Petit rappel des épisodes précédents. L’ASMP, largement composée de représentants patronaux, mène effectivement un combat obstiné pour modifier l’enseignement des SES. Le dernier épisode a eu lieu en mars 2017 quand l’ASMP a publié un rapport estimant « néfaste » l’enseignement de SES. « Le dernier rapport de l’ASMP formulait des critiques mesurées et certains économistes saluaient même la qualité de l’enseignement des SES. Ca s’est transformé dans le rapport de synthèse par une manipulation grossière par ce jugement d’un enseignement néfaste », estime E Le Nader.
En juillet 2018, le ministre de l’éducation nationale s’est fendu d’une lettre de cadrage envoyée au Conseil supérieur des programmes qui reprend les critiques de l’ASMP. » Il convient de renforcer les approches microéconomiques nécessaire (sic) pour comprendre les mécanismes fondamentaux de l’économie », disait JM Blanquer. Il demandait aussi de renforcer la part des maths dans cet enseignement. Deux thèmes récurrents des critiques de l’ASMP.

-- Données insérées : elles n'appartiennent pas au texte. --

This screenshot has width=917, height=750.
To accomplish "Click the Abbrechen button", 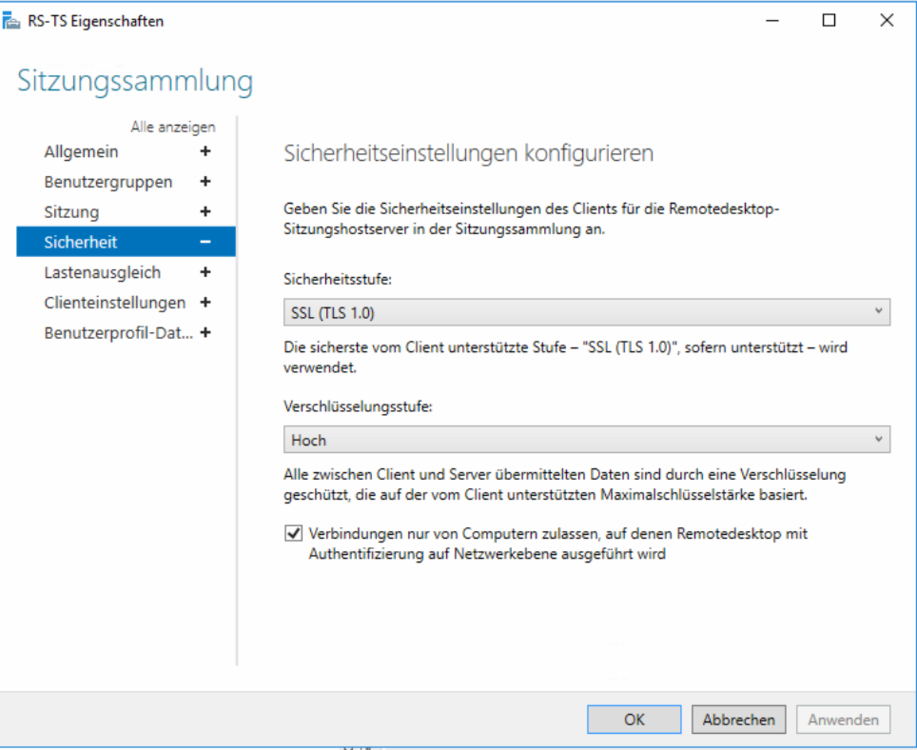I will click(738, 719).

« L’ASMP veut qu’on fasse aimer l’entreprise et l’économie de marché », estime E Le Nader. « Mais on n’est pas là pour faire aimer mais pour faire comprendre… A quel titre le ministre demande t-il plus de micro économie ? Les programmes actuels lui font déjà une large place. Pour ne prendre que l’exemple de la classe de première, sont ainsi abordées les notions de rareté, de coût d’opportunité, d’élasticité-prix, d’élasticité-revenu, d’utilité marginale, de contrainte budgétaire, de prix relatifs, de facteurs de production, de coût (total, moyen et marginal), de recettes (totale, moyenne et marginale), de loi des rendements décroissants, de preneur de prix, de rationnement, de surplus, de gains à l’échange, d’allocation des ressources, de pouvoir de marché, d’oligopole, de monopole, d’asymétries d’information, d’externalités, de bien collectifs, de taux d’intérêt, de risque de crédit. L’accroitre ce serait au détriment de la macro économie. Or on veut garder un enseignement pluraliste. On veut continuer à s’intéresser à des sujets de société qui font débat. C’est ce qui fait le succès des SES et c’est important pour la formation citoyenne. «
Quant aux outils mathématiques, E Le Nader y voit une injonction paradoxale. « Nous partageons l’idée de leur importance dans l’enseignement des SES », dit-il. « Dans la série ES il y a une spécialité maths. Elle disparait avec la réforme du lycée. Les élèves qui suivront des cours de SES pourront avoir abandonné l’enseignement des mathématiques ».